- [The problem] May I have the lines from the one containing "Where should I click to: Click" to the end of the entries, returned exactly and with nothing else?

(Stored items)
━━━━━━

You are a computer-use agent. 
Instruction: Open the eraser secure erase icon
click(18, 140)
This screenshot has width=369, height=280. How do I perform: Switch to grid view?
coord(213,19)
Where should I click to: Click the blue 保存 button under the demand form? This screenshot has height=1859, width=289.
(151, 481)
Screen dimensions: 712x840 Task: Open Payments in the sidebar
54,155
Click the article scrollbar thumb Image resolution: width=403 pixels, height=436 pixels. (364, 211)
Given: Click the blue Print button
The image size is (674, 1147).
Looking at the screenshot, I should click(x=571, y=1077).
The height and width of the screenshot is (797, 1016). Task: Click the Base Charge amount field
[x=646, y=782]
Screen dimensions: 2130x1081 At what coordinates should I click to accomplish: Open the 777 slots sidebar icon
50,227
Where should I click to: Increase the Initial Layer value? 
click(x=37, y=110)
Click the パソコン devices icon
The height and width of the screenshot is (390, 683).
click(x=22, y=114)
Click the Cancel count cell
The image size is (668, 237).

━━━━━━

- [Answer section]
Where should I click to: Click the blue 保存 button under the demand form? This screenshot has height=1859, width=289.
(151, 481)
Screen dimensions: 712x840 Task: Open Payments in the sidebar
54,155
Click the article scrollbar thumb Image resolution: width=403 pixels, height=436 pixels. (364, 211)
Given: Click the blue Print button
The image size is (674, 1147).
Looking at the screenshot, I should click(x=571, y=1077).
The height and width of the screenshot is (797, 1016). Task: Click the Base Charge amount field
[x=646, y=782]
Screen dimensions: 2130x1081 At what coordinates should I click to accomplish: Open the 777 slots sidebar icon
50,227
Where should I click to: Increase the Initial Layer value? 
click(x=37, y=110)
Click the パソコン devices icon
The height and width of the screenshot is (390, 683).
click(x=22, y=114)
Click the Cancel count cell
The image size is (668, 237).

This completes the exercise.